SALT LAKE CITY (ABC4) — Salt Lake County Mayor Jenny Wilson has declared a state of emergency over the spring runoff flooding starting to affect the Wasatch Front.

A state of emergency allows the county to mobilize and tap into a number of resources to help fight the flooding, including deploying emergency teams and equipment. The county will also be able to tap into federal and state help where needed.

The areas that are currently the most affected by the flooding are along Red Butte Creek, Emigration Creek, City Creek, Big Cottonwood Creek, Little Cottonwood Creek, and Millcreek. 

“Salt Lake County’s state of emergency declaration recognizes the existing emergency in Salt Lake City and Emigration Canyon Metro Township and the imminent threat of flooding in other municipalities and unincorporated areas in Salt Lake County,” states a press release from Wilson’s office. “The declaration takes effect immediately, lasts for 30 days, and can be extended by the Salt Lake County Council if needed.”

The declaration comes just hours after both the city and the county began informing residents of voluntary evacuations along Emigration Creek in downtown Salt Lake City. As many as 40 homes are involved. Those areas include:

  • Glen Arbor St., both north and south sides
  • South side of Blaine Ave. between 1500 East and 1600 East
  • Downington Cir.

Those who have evacuated can seek shelter at the LDS church at 2215 E. Roosevelt Ave. (1445 South). Pets are not allowed.

Wilson said hundreds of volunteers have been showing up at various flooding sites to help with sandbags.

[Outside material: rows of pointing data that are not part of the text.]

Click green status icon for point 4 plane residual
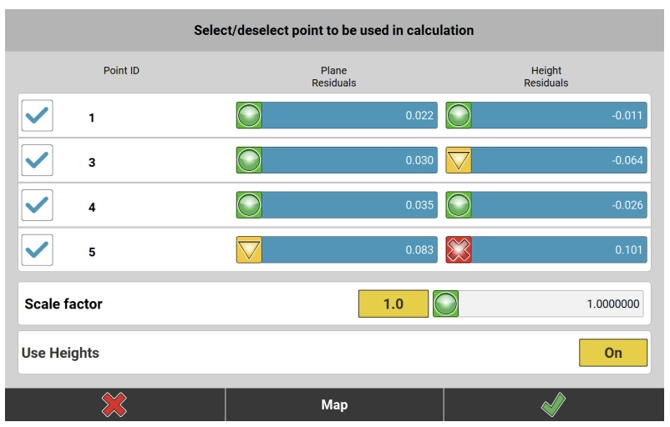This screenshot has height=427, width=670. (x=249, y=205)

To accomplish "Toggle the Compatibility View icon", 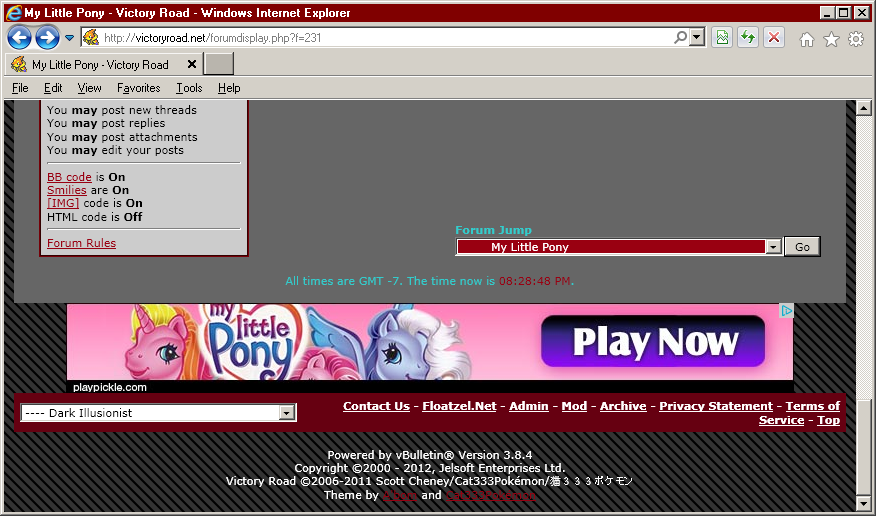I will point(721,38).
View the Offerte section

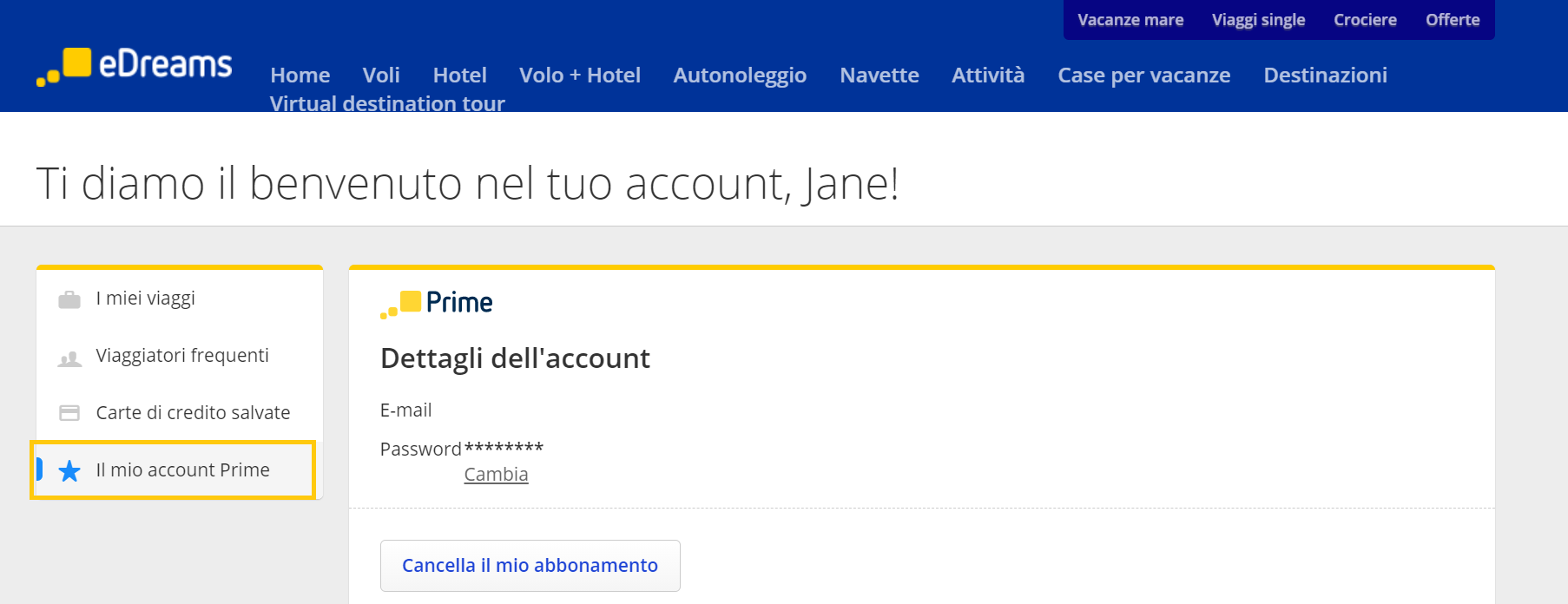coord(1452,19)
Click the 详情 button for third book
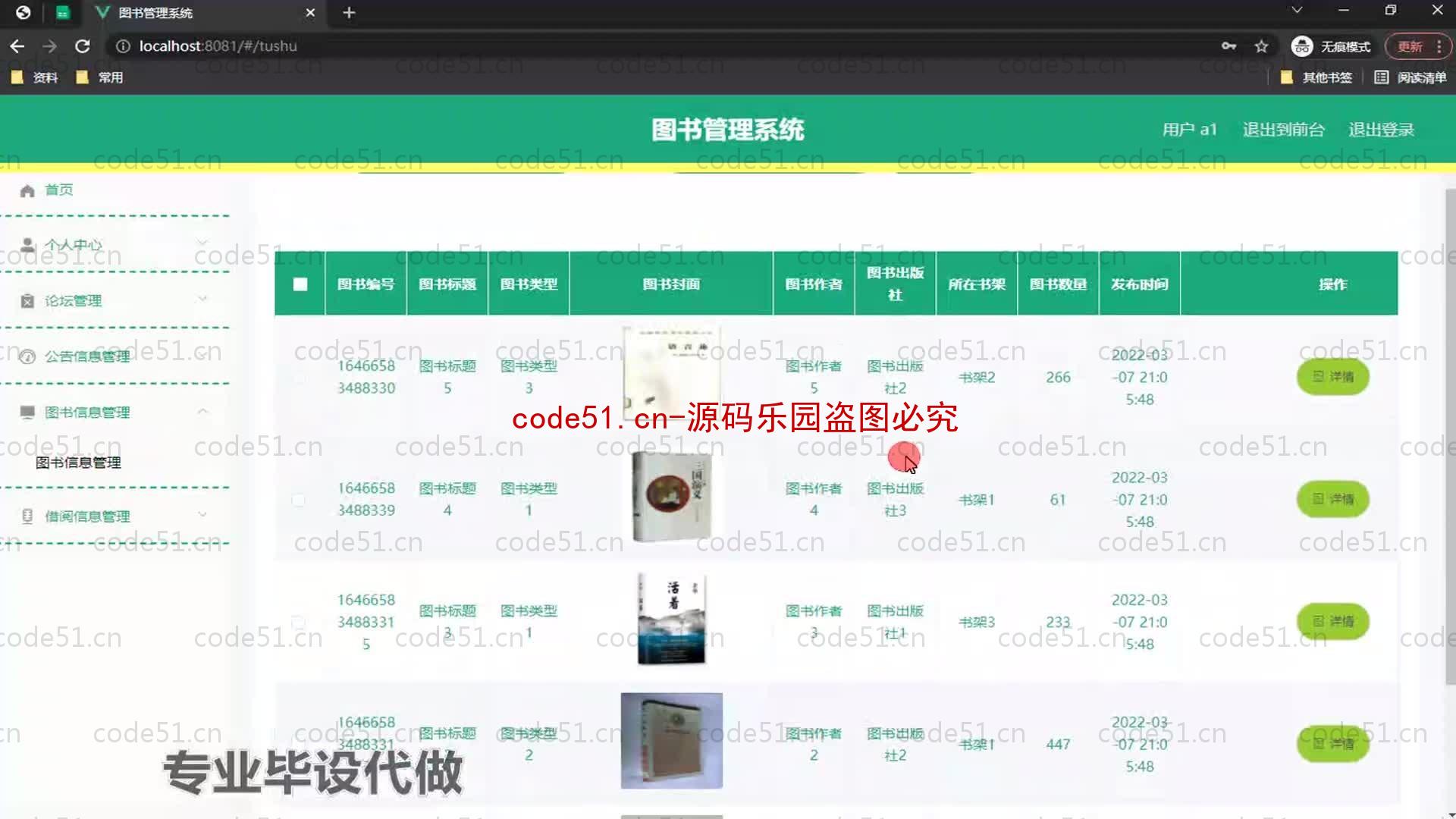This screenshot has width=1456, height=819. click(x=1333, y=621)
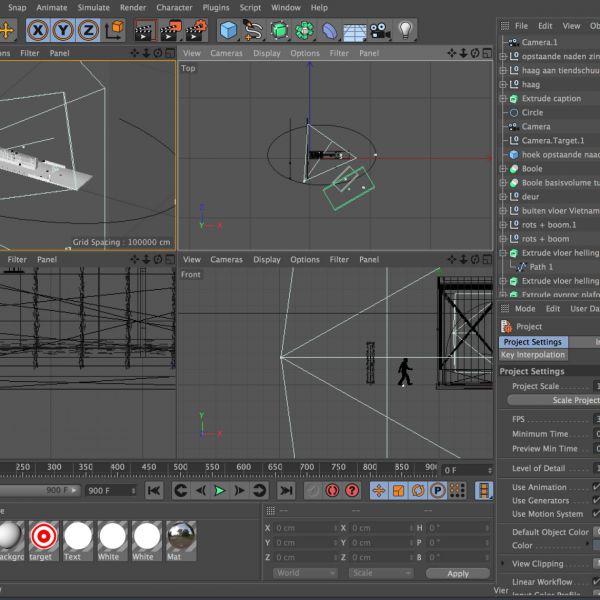Toggle the Use Motion System checkbox
Viewport: 600px width, 600px height.
coord(596,514)
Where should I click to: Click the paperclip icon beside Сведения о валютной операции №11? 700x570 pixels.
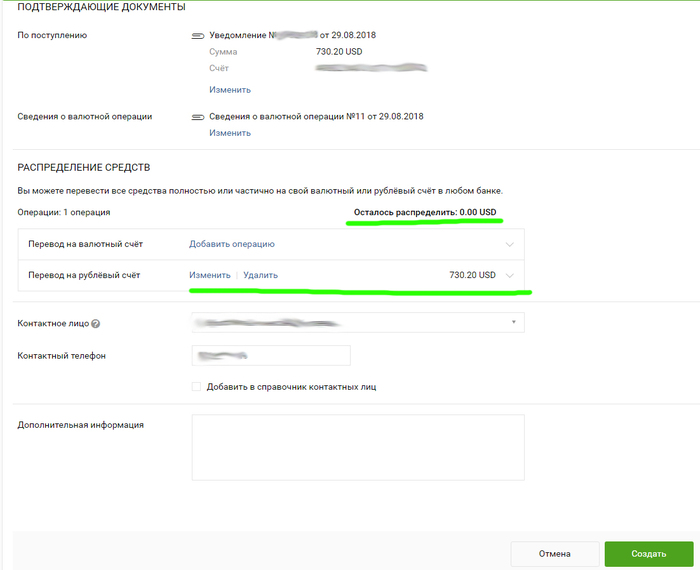(x=198, y=116)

“I’m proud to live in a community where people step up when it’s needed,” stated Wilson in a press release. “While we remain concerned about flooding, the amazing response from impacted residents, our crews, and volunteers is heartening. I’m so grateful to the neighbors who stood arm in arm with Salt Lake County Flood Control and Salt Lake City crews to protect homes. Our teams are working around the clock to clear debris, manage flows, and protect our community.”